Source passage
════
On June 23, Human Rights at 60: Reflecting and Reimagining (external link)  will take place virtually from 9 a.m. to 4:30 p.m. The event will feature panel discussions and keynote speakers to reflect on this moment in human rights history.

We spoke with Tanya (Toni) De Mello, assistant dean, Student Programming, Development and Equity, Lincoln Alexander School of Law and Remi Warner, director, Human Rights Services, in the Office of the Vice-President, Equity and Community Inclusion, to learn more about the code, why it is important and how it can evolve given changing cultural contexts.

Toni (Tanya) De Mello.

Toni (Tanya) De Mello will be hosting the event and making closing remarks at the conference.

Why is the code so important?

Remi Warner: It legally enshrines and protects some of our most cherished ideals in society, namely the right to be treated with dignity, equality and respect, free from discrimination and harassment, no matter who you are, and in a manner that respects our various identities, abilities and social locations. 

Having these ideals recognized in provincial law as an inalienable human right is important because so many areas of our everyday life - from housing, to our workplaces, unions, associations, services (including education), goods, and facilities - are under provincial jurisdiction. The code helps to take such expectations of what we agree to be fair, just and equitable off of the political bargaining table in these key social areas of life, where power, might and the will of the majority would otherwise hold sway, to the detriment of marginalized people. 

Tanya (Toni) De Mello: What I think is so important about the code is it says at its heart that we want people to feel dignity at work and in their communities. Everyone should be able to feel that their identities are respected in their work environment. The code is a blanket that people can put around themselves and it says - ‘you matter, who you are matters’. The code is not just about having consequences for abuse, it is also about people feeling dignity.

The code also has primacy over all other legislation and looks at impact, not solely intention. It looks at the impact that actions or words have on people - which is so important as people may have no negative intention and still cause incredible harm to someone in the workplace. The impact is what we really measure and this is important to note.
════
Records for locating items
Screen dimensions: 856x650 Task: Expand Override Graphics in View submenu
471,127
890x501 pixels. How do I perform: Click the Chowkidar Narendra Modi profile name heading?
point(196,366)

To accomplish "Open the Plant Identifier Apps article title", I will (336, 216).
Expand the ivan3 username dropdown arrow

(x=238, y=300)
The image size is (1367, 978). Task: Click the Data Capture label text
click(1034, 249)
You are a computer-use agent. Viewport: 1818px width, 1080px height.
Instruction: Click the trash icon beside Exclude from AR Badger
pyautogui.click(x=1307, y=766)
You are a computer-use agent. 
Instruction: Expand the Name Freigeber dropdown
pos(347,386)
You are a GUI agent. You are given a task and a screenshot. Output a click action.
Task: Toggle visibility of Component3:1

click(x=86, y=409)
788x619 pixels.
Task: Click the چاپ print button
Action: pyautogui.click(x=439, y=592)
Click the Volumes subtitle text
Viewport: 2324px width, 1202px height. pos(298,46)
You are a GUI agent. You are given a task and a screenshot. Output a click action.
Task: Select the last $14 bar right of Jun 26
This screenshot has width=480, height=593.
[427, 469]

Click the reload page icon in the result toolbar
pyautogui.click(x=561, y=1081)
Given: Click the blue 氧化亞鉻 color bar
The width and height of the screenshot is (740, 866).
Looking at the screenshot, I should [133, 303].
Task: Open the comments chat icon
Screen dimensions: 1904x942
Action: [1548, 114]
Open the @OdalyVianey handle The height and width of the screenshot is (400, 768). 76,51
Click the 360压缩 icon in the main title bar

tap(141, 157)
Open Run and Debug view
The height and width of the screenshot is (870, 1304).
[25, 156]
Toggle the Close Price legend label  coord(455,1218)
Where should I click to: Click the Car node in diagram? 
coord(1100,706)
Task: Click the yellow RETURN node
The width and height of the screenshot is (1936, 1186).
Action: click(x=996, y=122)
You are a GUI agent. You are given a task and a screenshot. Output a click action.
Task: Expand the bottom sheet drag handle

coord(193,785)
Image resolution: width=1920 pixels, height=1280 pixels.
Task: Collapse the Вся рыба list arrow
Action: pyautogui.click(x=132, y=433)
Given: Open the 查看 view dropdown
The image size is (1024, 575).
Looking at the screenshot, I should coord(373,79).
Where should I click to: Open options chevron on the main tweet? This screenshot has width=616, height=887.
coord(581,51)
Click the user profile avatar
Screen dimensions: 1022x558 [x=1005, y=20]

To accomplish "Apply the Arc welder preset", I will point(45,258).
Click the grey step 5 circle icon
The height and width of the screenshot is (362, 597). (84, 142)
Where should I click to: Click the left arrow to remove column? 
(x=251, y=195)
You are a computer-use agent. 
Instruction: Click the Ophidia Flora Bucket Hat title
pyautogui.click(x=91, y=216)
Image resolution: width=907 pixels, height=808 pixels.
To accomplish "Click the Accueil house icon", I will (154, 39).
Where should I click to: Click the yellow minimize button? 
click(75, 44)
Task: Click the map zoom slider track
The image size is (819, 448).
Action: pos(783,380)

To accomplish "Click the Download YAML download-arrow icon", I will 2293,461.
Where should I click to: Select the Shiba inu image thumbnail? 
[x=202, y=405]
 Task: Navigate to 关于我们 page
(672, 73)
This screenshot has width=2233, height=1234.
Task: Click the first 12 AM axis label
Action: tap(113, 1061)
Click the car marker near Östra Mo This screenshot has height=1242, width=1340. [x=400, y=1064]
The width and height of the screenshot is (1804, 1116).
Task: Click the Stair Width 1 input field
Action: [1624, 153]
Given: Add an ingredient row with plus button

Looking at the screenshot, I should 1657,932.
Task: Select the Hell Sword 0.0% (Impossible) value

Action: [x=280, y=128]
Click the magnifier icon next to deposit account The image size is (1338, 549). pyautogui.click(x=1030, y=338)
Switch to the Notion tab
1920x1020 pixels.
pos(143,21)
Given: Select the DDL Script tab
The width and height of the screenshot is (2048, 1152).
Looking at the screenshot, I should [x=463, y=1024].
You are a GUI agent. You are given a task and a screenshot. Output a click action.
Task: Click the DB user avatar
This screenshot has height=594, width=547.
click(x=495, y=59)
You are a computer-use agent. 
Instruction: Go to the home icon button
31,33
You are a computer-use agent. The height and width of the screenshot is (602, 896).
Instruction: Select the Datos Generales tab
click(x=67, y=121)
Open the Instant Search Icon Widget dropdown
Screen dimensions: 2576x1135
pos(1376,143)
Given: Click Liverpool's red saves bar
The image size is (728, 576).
════
What is asked
• 1. Answer these questions from the human rights code passage:
(a) During what hours will the event take place?
(b) Who will host the event and give the closing remarks?
(c) What does De Mello say the code looks at, not solely intention?
• 2. Which areas of everyday life does the human rights code passage name as falling under provincial jurisdiction? List all of them.
These records come from a separate source.

Expected answers
• 1.
(a) From 9 a.m. to 4:30 p.m.
(b) Toni (Tanya) De Mello.
(c) Impact.

• 2.
- Housing
- Workplaces
- Unions
- Associations
- Services (including education)
- Goods
- Facilities